Activity: Of all the entries below, only the lines from the one with "The height and width of the screenshot is (255, 421)." up to and including the one with "Given: Select the" are to be duplicated exactly.

Items listed in a dataset:
• • • • • • •
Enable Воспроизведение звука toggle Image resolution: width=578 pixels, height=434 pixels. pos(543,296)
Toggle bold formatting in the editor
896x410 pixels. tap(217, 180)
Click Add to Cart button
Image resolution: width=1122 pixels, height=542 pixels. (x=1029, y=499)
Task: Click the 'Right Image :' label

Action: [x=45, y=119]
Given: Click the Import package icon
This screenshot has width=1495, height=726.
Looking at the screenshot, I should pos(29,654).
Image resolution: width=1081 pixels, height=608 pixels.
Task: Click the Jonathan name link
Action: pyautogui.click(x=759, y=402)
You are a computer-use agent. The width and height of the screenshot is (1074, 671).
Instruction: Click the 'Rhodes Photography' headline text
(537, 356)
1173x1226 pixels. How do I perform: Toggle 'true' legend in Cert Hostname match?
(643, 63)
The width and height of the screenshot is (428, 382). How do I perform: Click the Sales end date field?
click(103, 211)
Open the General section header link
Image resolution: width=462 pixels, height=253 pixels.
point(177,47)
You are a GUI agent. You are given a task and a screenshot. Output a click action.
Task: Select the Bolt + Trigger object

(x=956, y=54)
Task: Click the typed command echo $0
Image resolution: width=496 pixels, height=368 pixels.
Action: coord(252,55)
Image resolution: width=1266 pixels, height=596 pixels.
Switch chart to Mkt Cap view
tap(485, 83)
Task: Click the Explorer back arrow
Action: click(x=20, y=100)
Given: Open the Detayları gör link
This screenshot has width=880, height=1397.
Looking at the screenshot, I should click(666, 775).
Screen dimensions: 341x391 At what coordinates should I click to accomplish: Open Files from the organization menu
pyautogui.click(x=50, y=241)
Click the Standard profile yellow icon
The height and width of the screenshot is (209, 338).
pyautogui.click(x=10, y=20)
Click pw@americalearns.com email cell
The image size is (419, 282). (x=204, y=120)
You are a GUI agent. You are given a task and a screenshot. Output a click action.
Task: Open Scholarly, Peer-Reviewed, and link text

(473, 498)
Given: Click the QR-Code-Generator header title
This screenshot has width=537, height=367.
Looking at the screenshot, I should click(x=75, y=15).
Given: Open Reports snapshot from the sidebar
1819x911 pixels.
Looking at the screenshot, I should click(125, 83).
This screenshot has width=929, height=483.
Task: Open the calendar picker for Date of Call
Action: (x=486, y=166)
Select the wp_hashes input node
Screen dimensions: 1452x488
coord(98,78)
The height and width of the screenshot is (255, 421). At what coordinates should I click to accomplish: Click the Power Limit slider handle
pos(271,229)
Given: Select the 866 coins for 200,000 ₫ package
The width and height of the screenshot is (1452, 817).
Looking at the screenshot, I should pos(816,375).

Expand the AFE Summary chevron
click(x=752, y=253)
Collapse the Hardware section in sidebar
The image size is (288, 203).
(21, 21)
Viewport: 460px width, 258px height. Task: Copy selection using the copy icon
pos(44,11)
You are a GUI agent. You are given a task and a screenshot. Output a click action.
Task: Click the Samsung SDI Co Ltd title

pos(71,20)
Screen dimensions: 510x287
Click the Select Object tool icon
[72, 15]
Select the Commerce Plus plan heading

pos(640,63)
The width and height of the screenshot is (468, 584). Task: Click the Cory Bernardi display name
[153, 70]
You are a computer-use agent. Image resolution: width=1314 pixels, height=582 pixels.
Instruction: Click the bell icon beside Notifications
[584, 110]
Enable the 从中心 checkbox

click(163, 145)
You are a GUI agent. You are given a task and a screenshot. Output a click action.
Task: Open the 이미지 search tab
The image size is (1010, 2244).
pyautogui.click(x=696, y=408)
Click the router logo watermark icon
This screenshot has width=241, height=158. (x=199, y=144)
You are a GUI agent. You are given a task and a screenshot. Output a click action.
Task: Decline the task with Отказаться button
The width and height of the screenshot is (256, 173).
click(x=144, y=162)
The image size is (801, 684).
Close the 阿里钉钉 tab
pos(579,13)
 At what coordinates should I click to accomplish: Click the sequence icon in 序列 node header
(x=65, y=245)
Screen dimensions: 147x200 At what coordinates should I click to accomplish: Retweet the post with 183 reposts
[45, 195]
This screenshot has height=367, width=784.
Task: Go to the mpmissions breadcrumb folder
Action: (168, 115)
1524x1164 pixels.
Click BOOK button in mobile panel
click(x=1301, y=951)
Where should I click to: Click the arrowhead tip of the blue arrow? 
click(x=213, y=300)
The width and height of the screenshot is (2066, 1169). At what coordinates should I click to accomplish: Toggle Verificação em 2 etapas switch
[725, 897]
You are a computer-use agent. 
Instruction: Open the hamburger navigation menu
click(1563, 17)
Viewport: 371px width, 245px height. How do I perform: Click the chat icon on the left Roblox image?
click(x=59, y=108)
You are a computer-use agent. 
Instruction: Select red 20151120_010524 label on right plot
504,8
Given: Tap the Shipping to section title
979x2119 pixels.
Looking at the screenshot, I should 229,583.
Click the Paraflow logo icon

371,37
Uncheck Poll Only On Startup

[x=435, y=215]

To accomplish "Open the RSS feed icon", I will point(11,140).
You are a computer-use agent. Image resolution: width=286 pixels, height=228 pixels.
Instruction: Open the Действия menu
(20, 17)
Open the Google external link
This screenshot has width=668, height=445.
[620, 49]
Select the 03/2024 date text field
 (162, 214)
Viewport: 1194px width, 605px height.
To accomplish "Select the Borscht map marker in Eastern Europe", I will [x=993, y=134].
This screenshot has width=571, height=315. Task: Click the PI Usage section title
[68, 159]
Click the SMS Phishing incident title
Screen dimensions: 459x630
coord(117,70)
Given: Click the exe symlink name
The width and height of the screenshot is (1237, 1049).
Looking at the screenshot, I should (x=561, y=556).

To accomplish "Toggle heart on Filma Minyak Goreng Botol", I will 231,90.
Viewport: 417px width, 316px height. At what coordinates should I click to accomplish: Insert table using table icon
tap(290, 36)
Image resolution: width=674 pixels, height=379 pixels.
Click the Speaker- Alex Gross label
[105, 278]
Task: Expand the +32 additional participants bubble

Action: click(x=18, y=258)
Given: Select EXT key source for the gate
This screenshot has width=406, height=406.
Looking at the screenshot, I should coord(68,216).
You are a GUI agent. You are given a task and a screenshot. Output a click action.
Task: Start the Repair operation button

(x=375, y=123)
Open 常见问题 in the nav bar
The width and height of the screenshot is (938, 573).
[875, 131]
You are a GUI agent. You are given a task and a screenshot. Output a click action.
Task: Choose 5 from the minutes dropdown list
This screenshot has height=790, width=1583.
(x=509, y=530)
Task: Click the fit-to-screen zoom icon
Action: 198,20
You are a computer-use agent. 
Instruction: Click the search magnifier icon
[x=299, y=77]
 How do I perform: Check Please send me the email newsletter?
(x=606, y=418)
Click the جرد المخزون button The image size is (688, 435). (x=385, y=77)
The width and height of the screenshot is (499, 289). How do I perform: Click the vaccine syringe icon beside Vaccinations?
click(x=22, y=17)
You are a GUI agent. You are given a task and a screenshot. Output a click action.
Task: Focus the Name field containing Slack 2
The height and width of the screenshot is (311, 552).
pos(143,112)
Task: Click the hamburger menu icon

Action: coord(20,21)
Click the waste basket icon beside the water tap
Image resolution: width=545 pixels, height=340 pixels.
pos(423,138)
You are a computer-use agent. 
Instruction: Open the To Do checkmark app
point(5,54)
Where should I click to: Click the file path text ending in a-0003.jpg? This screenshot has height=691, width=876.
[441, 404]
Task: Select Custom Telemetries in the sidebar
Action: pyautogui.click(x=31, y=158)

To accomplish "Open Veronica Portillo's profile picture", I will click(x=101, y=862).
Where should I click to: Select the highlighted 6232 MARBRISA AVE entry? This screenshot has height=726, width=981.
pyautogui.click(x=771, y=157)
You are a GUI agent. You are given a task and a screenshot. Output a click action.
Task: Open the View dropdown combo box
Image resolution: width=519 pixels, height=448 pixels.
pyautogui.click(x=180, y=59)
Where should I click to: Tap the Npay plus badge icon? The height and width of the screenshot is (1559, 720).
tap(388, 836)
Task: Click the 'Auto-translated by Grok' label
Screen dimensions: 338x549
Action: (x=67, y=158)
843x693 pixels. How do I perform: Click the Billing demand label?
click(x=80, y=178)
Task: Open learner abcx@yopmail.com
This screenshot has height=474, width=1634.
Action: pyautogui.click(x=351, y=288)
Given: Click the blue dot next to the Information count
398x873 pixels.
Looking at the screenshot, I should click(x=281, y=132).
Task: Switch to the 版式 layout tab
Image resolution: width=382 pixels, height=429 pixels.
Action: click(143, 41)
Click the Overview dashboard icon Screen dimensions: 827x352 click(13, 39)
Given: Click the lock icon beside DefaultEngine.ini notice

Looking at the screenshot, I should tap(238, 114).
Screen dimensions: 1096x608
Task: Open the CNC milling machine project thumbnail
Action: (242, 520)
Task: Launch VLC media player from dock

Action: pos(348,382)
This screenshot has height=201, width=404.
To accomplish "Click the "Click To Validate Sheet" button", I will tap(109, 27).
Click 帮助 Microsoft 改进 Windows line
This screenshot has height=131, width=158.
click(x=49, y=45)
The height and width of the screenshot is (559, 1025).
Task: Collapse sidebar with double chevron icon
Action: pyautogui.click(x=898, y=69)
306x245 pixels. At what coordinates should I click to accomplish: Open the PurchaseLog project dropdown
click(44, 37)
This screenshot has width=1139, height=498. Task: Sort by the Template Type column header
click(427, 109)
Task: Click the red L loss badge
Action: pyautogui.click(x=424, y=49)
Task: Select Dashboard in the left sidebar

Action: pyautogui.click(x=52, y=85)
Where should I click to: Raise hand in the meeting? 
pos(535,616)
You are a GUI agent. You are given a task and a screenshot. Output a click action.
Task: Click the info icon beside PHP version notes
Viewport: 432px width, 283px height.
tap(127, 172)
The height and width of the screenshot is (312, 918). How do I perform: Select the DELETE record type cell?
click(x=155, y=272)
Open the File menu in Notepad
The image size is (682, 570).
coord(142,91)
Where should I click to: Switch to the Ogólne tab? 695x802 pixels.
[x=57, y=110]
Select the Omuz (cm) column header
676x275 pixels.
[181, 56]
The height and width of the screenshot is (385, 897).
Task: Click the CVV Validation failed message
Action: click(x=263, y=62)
• • • • • • •
Answer area:
The height and width of the screenshot is (255, 421). At what coordinates should I click to accomplish: Click the Power Limit slider handle
pos(271,229)
Given: Select the 866 coins for 200,000 ₫ package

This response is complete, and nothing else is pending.